**Stated goal:** Return every line of the data below that contains the word "Close".

(Data items)
____________
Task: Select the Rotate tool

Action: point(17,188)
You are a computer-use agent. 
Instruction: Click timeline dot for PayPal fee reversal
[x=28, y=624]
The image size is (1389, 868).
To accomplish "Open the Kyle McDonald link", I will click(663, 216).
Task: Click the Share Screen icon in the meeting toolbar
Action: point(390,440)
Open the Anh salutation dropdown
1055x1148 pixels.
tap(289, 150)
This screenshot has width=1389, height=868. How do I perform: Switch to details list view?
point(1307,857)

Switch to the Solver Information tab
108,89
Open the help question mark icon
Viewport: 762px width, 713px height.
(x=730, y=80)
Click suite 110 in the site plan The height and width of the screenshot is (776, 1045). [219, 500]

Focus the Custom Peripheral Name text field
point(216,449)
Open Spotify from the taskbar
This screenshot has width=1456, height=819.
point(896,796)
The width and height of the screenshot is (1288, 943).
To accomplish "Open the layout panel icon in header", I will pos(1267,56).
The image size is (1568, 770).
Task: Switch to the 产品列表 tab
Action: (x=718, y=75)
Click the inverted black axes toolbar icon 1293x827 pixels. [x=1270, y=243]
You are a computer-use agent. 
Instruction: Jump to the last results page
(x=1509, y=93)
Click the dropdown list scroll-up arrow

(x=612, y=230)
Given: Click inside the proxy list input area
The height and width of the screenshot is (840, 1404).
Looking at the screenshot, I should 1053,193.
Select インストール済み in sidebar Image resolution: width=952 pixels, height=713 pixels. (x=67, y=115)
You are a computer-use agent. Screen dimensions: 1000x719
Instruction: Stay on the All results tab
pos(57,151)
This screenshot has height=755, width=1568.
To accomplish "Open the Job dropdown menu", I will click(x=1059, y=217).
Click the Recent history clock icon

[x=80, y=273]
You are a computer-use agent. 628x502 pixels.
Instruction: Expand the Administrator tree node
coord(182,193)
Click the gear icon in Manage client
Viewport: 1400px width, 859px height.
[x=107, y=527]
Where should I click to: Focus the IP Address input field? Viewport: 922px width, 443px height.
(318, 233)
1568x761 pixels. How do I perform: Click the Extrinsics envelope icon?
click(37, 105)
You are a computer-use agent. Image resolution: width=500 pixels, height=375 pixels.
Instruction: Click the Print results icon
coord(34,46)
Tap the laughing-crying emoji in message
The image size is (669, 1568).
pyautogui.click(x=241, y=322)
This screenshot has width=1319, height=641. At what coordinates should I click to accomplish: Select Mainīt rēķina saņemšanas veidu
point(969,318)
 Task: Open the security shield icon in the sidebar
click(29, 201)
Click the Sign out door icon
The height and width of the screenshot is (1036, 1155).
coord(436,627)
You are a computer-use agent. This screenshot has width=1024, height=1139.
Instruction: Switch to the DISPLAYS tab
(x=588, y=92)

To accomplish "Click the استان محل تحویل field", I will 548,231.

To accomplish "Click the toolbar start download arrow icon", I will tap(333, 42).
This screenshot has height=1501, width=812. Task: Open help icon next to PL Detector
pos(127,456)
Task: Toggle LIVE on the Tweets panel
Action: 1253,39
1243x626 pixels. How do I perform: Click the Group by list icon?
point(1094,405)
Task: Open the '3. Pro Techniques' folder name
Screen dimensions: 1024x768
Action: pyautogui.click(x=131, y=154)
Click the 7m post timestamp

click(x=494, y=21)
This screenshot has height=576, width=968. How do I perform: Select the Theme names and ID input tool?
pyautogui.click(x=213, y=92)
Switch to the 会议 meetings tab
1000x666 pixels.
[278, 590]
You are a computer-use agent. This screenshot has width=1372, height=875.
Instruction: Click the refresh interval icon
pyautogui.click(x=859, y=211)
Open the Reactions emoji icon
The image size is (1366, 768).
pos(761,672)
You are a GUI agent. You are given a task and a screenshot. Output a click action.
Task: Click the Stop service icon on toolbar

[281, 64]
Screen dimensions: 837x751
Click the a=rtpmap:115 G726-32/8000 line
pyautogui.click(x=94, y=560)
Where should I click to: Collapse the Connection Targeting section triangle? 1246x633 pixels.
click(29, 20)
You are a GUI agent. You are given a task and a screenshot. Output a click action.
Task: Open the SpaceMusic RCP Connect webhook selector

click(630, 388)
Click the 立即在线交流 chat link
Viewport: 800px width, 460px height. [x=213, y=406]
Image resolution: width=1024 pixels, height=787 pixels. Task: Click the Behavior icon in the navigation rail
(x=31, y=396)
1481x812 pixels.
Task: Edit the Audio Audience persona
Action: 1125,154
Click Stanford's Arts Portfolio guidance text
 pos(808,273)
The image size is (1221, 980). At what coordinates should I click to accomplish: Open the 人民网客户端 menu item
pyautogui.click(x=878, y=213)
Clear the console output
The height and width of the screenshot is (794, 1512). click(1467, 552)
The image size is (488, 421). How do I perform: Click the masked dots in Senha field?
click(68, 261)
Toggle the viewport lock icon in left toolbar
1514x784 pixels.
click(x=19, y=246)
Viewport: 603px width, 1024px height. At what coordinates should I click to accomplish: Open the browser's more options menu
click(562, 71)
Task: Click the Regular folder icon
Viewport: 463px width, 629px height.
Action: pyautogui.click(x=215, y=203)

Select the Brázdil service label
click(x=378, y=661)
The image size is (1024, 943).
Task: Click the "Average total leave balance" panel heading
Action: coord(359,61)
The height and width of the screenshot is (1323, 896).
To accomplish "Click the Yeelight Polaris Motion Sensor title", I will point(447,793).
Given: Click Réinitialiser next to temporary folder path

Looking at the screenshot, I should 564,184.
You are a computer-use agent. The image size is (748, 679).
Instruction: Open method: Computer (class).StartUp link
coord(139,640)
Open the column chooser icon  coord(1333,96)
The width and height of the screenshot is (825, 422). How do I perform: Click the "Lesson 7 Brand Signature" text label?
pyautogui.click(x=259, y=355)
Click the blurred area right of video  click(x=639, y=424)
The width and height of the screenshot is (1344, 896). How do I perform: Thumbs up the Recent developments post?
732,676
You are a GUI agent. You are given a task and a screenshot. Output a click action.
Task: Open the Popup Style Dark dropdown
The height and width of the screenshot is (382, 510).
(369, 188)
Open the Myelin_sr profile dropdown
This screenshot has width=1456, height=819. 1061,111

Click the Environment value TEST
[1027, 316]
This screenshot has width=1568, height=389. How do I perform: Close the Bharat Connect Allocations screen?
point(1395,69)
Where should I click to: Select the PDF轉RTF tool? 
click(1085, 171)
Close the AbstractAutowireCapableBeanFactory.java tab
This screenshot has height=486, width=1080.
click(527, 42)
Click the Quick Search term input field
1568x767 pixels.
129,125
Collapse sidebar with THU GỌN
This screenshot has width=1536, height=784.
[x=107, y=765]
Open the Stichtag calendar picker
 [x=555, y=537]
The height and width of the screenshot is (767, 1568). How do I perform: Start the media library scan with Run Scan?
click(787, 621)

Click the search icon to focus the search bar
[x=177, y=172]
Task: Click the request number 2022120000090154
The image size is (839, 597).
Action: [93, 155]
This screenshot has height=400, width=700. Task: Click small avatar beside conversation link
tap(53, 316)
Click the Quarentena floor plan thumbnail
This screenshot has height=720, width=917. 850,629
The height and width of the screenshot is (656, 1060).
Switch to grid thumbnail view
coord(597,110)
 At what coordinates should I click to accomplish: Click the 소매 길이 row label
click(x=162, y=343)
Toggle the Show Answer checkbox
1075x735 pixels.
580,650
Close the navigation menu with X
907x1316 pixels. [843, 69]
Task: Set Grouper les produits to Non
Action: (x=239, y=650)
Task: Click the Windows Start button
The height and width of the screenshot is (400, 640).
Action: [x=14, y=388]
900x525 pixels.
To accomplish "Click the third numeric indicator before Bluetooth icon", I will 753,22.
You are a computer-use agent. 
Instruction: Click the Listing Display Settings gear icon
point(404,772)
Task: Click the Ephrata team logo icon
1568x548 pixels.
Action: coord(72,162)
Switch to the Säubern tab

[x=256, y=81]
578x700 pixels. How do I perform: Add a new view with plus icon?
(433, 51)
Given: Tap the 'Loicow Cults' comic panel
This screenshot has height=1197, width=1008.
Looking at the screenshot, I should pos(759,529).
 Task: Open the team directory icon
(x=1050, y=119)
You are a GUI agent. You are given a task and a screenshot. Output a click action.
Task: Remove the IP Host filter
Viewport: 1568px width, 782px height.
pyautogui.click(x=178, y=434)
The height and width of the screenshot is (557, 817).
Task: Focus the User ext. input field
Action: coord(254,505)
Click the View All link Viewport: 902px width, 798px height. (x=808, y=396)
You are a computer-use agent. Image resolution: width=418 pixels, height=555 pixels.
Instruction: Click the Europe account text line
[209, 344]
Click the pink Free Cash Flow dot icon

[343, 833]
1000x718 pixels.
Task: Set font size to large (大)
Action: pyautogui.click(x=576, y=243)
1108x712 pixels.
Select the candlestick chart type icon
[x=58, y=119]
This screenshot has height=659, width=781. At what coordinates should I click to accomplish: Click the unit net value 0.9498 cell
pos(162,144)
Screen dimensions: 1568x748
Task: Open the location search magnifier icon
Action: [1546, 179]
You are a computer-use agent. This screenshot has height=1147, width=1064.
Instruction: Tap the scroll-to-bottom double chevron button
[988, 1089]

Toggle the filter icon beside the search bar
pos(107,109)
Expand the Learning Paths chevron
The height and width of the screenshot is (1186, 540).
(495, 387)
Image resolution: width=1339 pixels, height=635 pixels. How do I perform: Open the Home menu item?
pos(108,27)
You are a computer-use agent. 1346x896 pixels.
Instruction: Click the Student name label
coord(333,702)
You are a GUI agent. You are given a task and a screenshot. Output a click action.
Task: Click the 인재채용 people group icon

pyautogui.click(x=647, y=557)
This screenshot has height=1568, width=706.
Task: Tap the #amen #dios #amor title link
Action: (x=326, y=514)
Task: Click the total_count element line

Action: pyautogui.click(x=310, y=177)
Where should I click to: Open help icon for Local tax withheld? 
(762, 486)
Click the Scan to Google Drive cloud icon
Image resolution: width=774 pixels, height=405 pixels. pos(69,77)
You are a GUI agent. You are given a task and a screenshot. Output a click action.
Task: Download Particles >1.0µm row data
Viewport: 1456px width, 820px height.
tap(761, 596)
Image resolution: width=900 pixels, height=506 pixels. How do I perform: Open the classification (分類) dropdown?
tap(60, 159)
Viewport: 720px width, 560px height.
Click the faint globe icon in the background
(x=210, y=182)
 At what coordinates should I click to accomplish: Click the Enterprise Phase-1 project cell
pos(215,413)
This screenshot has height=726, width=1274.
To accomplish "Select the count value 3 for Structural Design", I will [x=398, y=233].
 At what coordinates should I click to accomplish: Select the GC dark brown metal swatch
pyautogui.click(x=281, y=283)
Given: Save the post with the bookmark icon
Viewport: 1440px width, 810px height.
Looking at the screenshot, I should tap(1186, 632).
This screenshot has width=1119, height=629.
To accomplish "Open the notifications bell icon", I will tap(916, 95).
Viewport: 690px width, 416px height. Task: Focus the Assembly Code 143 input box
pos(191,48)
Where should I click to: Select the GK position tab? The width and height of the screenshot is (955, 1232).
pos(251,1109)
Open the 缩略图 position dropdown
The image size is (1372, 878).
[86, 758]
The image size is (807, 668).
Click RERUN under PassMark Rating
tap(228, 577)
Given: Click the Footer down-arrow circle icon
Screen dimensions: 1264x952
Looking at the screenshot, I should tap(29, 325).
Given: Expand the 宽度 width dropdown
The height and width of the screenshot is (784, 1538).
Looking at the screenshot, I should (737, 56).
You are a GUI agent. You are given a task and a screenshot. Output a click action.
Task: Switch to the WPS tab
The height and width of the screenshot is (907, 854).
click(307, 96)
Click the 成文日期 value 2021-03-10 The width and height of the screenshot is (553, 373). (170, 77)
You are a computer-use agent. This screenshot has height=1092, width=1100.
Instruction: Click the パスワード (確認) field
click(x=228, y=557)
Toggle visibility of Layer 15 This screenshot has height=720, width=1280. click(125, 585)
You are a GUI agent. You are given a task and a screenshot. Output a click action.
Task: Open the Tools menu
____________
**Finished exercise:**
This screenshot has width=1568, height=389. How do I perform: Close the Bharat Connect Allocations screen?
Close the AbstractAutowireCapableBeanFactory.java tab
Close the navigation menu with X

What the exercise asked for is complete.